• EXTRACTED ENTRIES:
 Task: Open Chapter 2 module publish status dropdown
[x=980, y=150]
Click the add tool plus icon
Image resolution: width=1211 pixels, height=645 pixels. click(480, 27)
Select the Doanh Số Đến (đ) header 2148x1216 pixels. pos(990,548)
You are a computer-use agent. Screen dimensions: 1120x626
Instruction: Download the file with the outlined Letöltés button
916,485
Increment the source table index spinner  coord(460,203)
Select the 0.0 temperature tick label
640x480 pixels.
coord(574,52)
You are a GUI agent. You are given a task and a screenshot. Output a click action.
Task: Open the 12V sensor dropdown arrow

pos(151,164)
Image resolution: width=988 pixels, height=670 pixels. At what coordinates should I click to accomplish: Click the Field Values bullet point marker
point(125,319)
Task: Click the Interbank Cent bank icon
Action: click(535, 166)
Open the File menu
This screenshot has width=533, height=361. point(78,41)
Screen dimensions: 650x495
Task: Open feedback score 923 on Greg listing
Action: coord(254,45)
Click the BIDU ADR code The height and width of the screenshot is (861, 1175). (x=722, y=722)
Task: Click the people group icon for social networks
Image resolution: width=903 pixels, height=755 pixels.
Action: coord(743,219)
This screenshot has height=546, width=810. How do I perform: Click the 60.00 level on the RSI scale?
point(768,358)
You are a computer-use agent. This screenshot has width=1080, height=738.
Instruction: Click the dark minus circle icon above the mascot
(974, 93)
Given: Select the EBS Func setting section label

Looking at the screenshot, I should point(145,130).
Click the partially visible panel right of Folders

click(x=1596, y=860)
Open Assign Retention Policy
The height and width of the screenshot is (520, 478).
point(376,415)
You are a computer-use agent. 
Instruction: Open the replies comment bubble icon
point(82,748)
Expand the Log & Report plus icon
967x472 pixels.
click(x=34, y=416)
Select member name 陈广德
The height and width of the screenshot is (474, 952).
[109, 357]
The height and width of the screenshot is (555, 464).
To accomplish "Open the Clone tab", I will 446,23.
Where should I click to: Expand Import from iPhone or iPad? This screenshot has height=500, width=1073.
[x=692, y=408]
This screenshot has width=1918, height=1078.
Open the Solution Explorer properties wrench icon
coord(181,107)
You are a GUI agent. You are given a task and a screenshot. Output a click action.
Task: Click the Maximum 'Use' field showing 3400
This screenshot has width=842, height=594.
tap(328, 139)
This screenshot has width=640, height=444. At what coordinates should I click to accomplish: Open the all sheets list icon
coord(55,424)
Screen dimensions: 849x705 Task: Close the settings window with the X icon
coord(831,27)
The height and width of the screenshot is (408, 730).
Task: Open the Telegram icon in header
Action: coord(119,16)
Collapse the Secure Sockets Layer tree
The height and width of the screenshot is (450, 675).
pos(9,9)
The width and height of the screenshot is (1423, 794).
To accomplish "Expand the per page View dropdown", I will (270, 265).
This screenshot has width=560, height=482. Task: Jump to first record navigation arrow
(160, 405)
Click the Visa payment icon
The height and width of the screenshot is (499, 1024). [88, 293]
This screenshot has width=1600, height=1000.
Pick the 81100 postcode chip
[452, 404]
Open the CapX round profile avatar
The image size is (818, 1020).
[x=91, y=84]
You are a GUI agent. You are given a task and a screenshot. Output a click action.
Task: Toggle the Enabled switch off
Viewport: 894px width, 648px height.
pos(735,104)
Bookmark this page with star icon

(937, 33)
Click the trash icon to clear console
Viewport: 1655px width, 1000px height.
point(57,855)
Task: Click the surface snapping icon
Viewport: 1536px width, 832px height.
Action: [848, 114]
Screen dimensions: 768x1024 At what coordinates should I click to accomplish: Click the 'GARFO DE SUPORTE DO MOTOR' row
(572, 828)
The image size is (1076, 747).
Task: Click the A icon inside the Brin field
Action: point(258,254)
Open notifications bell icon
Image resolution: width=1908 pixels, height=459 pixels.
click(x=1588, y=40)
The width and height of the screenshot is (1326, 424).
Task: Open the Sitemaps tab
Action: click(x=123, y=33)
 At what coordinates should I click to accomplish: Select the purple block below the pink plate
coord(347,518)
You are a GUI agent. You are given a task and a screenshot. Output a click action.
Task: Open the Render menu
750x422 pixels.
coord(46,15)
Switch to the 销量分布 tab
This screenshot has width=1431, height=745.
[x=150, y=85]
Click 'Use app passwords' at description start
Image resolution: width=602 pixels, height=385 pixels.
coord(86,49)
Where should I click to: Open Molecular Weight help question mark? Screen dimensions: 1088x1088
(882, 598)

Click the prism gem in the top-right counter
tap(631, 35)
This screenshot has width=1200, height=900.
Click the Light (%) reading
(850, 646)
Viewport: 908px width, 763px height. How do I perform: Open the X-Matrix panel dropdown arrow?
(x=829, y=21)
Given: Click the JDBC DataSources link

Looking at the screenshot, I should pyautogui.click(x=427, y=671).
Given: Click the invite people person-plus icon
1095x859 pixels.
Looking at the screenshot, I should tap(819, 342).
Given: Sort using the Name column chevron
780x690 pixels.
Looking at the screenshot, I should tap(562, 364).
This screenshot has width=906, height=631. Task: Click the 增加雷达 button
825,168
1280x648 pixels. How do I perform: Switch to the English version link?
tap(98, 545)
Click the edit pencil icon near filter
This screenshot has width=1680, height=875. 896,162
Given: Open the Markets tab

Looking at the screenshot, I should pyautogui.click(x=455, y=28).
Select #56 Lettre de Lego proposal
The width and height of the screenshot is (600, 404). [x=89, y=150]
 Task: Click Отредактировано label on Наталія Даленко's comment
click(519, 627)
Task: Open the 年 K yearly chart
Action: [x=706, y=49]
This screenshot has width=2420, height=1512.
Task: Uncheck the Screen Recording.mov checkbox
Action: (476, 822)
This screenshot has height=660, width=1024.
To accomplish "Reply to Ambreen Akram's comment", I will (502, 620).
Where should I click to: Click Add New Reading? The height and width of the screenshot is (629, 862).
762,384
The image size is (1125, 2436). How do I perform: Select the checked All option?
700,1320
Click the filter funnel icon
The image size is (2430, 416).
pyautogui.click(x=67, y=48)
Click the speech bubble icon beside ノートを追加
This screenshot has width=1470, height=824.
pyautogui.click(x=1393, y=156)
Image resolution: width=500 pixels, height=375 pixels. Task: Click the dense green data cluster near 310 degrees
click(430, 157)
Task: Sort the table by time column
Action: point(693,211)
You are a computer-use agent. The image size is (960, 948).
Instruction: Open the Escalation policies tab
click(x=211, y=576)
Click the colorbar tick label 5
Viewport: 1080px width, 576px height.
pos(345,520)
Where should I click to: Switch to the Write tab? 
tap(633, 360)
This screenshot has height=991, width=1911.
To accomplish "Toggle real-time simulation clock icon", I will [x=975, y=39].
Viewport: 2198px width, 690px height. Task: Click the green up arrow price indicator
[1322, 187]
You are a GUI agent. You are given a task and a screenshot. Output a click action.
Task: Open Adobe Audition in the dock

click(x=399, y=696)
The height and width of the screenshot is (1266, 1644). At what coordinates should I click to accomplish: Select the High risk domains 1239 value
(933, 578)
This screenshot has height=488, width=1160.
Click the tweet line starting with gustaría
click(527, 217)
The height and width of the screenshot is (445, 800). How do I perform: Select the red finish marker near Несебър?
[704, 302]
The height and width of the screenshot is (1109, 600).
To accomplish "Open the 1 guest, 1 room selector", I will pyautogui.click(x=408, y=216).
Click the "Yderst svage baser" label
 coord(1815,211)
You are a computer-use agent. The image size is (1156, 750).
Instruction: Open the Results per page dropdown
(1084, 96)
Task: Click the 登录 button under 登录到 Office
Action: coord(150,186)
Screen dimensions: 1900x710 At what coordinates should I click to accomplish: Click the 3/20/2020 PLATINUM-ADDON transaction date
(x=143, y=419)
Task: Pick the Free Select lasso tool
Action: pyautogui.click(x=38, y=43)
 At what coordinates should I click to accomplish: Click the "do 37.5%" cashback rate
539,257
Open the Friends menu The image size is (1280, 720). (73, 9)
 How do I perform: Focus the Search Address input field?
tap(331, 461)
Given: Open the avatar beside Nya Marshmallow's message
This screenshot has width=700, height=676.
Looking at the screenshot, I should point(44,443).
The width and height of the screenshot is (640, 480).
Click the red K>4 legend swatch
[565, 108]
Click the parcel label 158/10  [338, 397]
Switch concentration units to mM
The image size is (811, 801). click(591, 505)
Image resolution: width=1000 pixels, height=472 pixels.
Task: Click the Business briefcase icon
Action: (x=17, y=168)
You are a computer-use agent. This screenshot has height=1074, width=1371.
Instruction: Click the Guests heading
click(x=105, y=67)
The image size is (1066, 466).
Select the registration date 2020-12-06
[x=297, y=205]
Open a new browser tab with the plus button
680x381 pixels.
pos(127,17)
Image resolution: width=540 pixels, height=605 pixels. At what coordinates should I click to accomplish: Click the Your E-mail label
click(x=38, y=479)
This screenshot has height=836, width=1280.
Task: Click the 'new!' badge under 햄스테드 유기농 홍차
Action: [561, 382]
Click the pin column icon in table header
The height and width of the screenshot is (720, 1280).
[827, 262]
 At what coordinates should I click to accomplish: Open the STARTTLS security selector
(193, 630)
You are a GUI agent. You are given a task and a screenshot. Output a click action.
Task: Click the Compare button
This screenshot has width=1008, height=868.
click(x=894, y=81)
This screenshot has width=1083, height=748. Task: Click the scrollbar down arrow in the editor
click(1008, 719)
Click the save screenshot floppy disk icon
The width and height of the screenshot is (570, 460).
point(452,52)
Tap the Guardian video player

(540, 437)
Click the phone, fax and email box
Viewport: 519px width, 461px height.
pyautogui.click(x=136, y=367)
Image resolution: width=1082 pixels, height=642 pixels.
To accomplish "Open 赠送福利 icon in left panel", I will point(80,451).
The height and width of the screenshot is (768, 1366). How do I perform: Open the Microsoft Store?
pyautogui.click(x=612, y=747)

• ABOUT THIS TASK: Output should match, line for line, the stretch of the material above from the line holding "Click the prism gem in the top-right counter" through the line holding "This screenshot has height=660, width=1024.".

• TASK RESPONSE:
Click the prism gem in the top-right counter
tap(631, 35)
This screenshot has width=1200, height=900.
Click the Light (%) reading
(850, 646)
Viewport: 908px width, 763px height. How do I perform: Open the X-Matrix panel dropdown arrow?
(x=829, y=21)
Given: Click the JDBC DataSources link

Looking at the screenshot, I should pyautogui.click(x=427, y=671).
Given: Click the invite people person-plus icon
1095x859 pixels.
Looking at the screenshot, I should tap(819, 342).
Given: Sort using the Name column chevron
780x690 pixels.
Looking at the screenshot, I should tap(562, 364).
This screenshot has width=906, height=631. Task: Click the 增加雷达 button
825,168
1280x648 pixels. How do I perform: Switch to the English version link?
tap(98, 545)
Click the edit pencil icon near filter
This screenshot has width=1680, height=875. 896,162
Given: Open the Markets tab

Looking at the screenshot, I should pyautogui.click(x=455, y=28).
Select #56 Lettre de Lego proposal
The width and height of the screenshot is (600, 404). [x=89, y=150]
 Task: Click Отредактировано label on Наталія Даленко's comment
click(519, 627)
Task: Open the 年 K yearly chart
Action: [x=706, y=49]
This screenshot has width=2420, height=1512.
Task: Uncheck the Screen Recording.mov checkbox
Action: (476, 822)
This screenshot has height=660, width=1024.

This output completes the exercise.